**ОТРЫВОК**

======

Совпадения бывают трагическими, они бывают слишком похожи на череду неслучайных событий. То есть рок. Просто по эту сторону горизонта такие загадки не разгадываются. Семь крестов заказали для фильма «На ножах» — семь жизней оборвались во время и после съемок.
В 39 лет погибли Елена Майорова, Изольда Извицкая, Евгений Дворжецкий, умер Олег Даль. Сергею Бодрову-младшему, погибшему столь страшной смертью, было всего 31, Евгению Урбанскому — 33. Владимиру Высоцкому было 42, Андрею Миронову — 46, Василию Шукшину — 45.
Недавно ученые опубликовали результаты новых исследований. Пика жизнеспособности люди достигают именно к 39 годам. Этому способствует уровень миелина в головном мозгу. Больно даже думать о смерти на пике жизнеспособности. А как ей было умирать в огне? Когда этот самый миелин приказывает: живи! А мозг твердит: «Ты артистка». — «Я артистка», — ответила она.
Можно говорить о мистической природе театра и кино, о мистическом воздействии драматургии, об авторах, пером которых подчас водит судьба, но вряд ли это приведет к четкому результату. Совершенно ясно одно: опасная профессия, опасный возраст, опасные времена, опасная страна. Не для всех, конечно, а для тех, у кого красивая, тонкая кожа.
Татьяна Догилева вспоминает пример невероятного чутья Елены. Что-то типа прозрений ясновидящей. «Помню, мы возвращались из Греции — играли «Орестею» в древнем амфитеатре, были эмоционально оглушены и абсолютно счастливы, потому что хорошо сыграли. Сидели в автобусе, болтали, хохотали, и вдруг она отворачивается к окну и молчит. Мрачнеет, на все вопросы не отвечает. Я ее тормошу: «Лен, что с тобой?» А она мне: «Что-то случилось дома». Я говорю: «Да перестань, так часто бывает, это нервы». — «Нет, не ерунда». Из гостиницы звонит домой — точно, у Шерстюка отбирают мастерскую… Он впал тогда в полнейшее отчаяние, в какую-то детскую беспомощность, и из этой беспомощности его выводила Лена, она стала бороться, подключила все свои связи и заодно кричала на него, чтобы привести в чувство: «Ничего, даже если отнимут, не помрешь, у нас большая комната, будешь работать здесь». Но мастерскую удалось отстоять».
Одна знакомая Майоровой рассказала о том, что они мимолетно встретились с Леной недели за две до 23 августа. Поболтали. Расставаясь, знакомая спросила: когда увидимся? Лена серьезно ответила: «На моих похоронах». Знакомой это показалось мрачной шуткой.

======

**ИСХОДНЫЕ СТРОКИ**

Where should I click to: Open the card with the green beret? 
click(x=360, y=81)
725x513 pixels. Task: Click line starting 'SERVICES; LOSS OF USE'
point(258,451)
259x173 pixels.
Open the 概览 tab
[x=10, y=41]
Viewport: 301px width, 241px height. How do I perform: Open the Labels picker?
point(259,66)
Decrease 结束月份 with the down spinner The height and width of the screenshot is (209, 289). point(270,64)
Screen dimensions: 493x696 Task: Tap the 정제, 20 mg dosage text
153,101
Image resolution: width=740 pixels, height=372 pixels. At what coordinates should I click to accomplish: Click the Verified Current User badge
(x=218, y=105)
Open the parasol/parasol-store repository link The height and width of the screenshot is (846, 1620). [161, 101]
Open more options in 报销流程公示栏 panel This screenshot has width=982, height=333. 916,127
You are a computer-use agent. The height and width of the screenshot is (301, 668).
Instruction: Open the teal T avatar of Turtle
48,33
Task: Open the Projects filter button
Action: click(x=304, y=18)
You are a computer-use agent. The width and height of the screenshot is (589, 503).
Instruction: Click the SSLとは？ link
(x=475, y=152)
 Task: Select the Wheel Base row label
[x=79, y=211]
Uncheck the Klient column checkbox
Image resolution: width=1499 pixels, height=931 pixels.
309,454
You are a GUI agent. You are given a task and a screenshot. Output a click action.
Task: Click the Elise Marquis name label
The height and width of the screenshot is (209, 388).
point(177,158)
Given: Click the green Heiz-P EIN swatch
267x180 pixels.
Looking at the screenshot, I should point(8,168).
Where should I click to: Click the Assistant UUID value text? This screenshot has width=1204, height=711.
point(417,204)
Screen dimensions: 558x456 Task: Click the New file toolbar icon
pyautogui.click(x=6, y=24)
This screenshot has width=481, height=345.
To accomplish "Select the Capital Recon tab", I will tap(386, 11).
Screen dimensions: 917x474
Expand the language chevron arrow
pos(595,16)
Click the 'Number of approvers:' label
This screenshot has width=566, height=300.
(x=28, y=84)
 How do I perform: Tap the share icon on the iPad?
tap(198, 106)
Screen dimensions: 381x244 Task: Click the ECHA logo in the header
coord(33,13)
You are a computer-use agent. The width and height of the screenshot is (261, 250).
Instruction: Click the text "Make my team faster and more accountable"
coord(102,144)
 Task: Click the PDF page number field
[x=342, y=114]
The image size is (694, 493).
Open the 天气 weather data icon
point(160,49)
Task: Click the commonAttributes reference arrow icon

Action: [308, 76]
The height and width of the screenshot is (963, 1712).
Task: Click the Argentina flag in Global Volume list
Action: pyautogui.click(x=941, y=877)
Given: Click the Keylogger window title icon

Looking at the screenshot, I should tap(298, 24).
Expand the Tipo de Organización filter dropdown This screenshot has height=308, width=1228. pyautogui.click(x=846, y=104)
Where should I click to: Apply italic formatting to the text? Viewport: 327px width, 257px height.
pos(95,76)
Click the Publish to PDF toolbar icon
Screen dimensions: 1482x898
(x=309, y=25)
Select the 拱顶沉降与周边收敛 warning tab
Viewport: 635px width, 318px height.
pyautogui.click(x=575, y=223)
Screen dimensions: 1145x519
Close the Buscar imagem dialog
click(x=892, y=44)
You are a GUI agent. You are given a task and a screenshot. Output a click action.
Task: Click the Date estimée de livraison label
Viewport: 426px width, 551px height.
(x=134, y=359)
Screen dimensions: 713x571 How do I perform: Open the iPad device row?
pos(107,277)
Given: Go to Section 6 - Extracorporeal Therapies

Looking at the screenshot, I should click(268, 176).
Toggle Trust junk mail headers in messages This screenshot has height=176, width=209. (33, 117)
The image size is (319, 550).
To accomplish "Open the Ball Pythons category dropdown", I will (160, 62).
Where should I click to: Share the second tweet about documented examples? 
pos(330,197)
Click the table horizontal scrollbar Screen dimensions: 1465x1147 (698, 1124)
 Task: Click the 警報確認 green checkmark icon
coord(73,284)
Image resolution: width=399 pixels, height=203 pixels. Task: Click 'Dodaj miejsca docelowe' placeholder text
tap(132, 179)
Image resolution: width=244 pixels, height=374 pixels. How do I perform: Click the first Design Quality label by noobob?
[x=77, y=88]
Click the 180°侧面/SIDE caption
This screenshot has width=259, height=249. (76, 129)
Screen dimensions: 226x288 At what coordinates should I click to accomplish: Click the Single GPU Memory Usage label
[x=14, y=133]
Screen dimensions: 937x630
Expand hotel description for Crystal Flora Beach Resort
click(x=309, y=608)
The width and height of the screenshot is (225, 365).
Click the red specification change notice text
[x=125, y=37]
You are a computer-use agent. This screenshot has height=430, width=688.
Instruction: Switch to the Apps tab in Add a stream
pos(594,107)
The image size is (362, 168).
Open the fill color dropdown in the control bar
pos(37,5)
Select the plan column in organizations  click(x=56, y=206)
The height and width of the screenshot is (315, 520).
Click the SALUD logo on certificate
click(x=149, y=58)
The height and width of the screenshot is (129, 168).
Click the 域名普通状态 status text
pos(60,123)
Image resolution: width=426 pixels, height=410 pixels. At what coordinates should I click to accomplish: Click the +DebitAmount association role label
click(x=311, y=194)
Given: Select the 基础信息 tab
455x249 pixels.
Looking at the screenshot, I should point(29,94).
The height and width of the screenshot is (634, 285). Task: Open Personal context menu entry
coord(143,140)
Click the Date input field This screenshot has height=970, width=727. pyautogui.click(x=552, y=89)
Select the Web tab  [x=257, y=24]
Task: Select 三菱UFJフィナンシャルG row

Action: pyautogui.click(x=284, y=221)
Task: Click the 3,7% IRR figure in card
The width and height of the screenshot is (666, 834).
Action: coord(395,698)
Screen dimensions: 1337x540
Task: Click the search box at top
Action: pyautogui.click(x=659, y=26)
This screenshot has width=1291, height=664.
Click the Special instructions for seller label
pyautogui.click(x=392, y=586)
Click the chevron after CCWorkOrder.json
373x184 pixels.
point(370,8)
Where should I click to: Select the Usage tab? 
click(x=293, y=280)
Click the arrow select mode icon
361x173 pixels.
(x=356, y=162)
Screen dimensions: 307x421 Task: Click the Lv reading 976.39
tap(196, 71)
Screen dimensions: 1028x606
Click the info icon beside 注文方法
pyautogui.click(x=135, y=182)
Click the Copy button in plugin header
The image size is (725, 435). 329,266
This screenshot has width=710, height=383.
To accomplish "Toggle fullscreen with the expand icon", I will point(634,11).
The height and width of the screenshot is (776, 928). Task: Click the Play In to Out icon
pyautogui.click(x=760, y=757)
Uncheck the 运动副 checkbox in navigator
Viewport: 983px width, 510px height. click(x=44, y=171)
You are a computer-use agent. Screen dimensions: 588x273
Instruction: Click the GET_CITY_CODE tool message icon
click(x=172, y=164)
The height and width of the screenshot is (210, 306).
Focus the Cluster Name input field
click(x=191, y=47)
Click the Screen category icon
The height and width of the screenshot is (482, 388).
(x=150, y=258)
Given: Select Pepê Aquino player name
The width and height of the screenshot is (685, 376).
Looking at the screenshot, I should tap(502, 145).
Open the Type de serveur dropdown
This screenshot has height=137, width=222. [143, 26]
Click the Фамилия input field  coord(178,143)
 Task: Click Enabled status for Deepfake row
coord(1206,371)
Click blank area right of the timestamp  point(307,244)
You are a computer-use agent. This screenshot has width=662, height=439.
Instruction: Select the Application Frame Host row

======

**ЧТО СДЕЛАТЬ 1**
Почему, по словам Татьяны Догилевой, актеры возвращались из Греции абсолютно счастливыми? Ответьте по отрывку в одном–трех предложениях.
**ЧТО СДЕЛАТЬ 2**
Перечислите всё, что в отрывке названо опасным.
**ЧТО СДЕЛАТЬ 3**
Процитируйте отрывок от слов «Совпадения бывают трагическими, они» до слов «Шукшину — 45.».
Строки взяты из другого источника.

**ПИСЬМЕННЫЙ ОТВЕТ 1**
Они хорошо сыграли «Орестею» в древнем амфитеатре. Поэтому они были эмоционально оглушены и абсолютно счастливы.

**ПИСЬМЕННЫЙ ОТВЕТ 2**
Профессия, возраст, времена, страна.

**ПИСЬМЕННЫЙ ОТВЕТ 3**
Совпадения бывают трагическими, они бывают слишком похожи на череду неслучайных событий. То есть рок. Просто по эту сторону горизонта такие загадки не разгадываются. Семь крестов заказали для фильма «На ножах» — семь жизней оборвались во время и после съемок.
В 39 лет погибли Елена Майорова, Изольда Извицкая, Евгений Дворжецкий, умер Олег Даль. Сергею Бодрову-младшему, погибшему столь страшной смертью, было всего 31, Евгению Урбанскому — 33. Владимиру Высоцкому было 42, Андрею Миронову — 46, Василию Шукшину — 45.